The Church on the Bayou was established in 1886, when its original name was First Presbyterian Church of Tarpon Springs and it was on the corner of Tarpon and South Grosse avenues. Over the years, the church had several more moves before settling at its permanent spot in 1959 on 5 acres overlooking Whitcomb Bayou
Church on the Bayou missions include a community garden, which produces squash, beans and tomatoes to help supply several agencies that cater to the needy, including Shepherd Center and the Tampa Bay Network to End Hunger; the Beth-El Mission, which supports the Beth-El Farm Worker Ministries based in Wimauma; the Caring and Sharing ministry for neighbors who need a helping hand; and the Hurricane Relief Bucket Project.
The bucket project came about after April storms went through the Panhandle, which in two days received about 22 inches of rain, about a third of the average annual rainfall. Gov. Rick Scott declared a state of emergency, and about 14,000 victims registered for Federal Emergency Management Agency services.
"Our members knew that a storm could easily hit here. We could easily be the ones who need help," Dain said.
One of the parishioners was able to secure 33 buckets from Home Depot and Ace Hardware, both of Tarpon Springs.
Before service on Sundays, worshippers drop off specific items, including trash bags, insect repellent and dust masks.
On June 22, the first 15 buckets filled were blessed during the worship service and have been sent to the Salvation Army in Tampa for storage.
Kathy Broyard, executive director of Florida Presbyterian Disaster Assistance Network, said congregations like Church on the Bayou's are vital during disaster recovery efforts.
"We really need churches to step up in the way they are,'' she said. "That church is really showing love and care for other human beings.''
With each bucket costing about $50 to fill, Tee Fonseca, the current chair of the missions committee, admits the project is a challenge. "It is summer, and having fewer members now makes it difficult,'' she said.
However, Fonseca also believes the small size of the church comes with benefits.
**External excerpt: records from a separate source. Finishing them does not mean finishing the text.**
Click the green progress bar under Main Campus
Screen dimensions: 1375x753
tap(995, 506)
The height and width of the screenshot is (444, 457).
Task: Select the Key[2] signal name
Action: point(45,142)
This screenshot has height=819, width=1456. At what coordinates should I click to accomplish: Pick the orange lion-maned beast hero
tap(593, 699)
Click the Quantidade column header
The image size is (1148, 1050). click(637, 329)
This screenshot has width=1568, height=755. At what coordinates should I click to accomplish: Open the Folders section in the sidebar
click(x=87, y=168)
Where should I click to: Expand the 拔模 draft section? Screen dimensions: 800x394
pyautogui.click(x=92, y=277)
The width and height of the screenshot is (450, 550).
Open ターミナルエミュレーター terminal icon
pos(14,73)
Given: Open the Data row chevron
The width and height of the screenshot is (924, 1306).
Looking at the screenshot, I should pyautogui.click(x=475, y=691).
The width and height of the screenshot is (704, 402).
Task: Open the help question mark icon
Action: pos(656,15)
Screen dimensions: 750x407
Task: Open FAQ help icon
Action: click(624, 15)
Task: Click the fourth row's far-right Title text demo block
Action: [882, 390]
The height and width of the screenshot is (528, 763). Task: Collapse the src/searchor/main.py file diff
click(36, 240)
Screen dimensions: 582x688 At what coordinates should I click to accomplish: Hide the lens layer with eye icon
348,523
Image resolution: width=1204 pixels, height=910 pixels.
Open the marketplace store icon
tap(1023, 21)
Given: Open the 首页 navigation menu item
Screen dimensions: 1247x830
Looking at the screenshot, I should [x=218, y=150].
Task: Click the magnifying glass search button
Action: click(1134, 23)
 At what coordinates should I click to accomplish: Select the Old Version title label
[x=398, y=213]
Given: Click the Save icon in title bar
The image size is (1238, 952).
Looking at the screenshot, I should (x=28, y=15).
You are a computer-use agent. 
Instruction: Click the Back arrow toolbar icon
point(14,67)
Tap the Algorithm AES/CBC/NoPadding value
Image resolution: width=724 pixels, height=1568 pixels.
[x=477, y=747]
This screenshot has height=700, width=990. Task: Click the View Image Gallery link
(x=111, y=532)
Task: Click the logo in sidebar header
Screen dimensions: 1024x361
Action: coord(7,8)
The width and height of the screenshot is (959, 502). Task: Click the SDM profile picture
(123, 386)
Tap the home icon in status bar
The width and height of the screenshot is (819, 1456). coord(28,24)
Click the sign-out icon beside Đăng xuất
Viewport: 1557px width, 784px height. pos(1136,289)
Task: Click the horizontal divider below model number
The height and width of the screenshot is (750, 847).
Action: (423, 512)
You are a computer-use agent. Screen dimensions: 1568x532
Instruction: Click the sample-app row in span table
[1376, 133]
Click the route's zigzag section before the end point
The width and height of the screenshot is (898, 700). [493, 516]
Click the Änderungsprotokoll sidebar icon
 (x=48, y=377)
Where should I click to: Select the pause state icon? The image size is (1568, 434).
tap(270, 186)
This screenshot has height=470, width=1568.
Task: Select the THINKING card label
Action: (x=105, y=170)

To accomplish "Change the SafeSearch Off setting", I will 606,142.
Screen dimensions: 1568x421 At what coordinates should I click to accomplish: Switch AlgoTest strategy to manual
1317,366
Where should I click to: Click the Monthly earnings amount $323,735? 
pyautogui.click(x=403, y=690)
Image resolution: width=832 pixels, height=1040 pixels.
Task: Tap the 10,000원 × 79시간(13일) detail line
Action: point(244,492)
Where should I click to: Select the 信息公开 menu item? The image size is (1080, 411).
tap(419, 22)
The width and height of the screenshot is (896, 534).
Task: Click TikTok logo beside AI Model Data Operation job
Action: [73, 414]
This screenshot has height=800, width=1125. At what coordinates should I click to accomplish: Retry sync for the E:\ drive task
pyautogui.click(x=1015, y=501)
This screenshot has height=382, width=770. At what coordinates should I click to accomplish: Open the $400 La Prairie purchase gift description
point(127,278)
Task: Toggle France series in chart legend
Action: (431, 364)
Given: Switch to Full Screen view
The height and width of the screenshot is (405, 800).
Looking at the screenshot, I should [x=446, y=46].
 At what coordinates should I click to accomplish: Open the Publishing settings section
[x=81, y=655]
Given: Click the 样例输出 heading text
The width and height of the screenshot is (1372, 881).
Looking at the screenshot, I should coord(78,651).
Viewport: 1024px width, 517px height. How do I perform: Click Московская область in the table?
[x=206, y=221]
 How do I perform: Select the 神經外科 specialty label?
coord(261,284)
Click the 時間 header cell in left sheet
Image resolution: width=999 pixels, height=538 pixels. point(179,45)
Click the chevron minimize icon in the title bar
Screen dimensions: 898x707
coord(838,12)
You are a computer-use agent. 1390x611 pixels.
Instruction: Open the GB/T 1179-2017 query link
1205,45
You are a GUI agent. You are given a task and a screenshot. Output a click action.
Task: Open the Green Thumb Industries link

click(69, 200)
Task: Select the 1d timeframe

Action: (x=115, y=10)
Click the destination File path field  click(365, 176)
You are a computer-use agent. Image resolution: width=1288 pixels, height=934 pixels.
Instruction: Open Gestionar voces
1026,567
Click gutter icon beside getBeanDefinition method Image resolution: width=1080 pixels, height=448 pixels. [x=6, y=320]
"The intimacy of a small congregation is hard to beat,'' she said. "The beauty of it is we know each others' needs and strengths, and we can capitalize on that. We often refer to this church as a family, and it is.''
The church's longest serving parishioner, 89-year-old Jean Englund, agrees that the Church on the Bayou's intimate atmosphere is its great asset. She's been a member since 1963.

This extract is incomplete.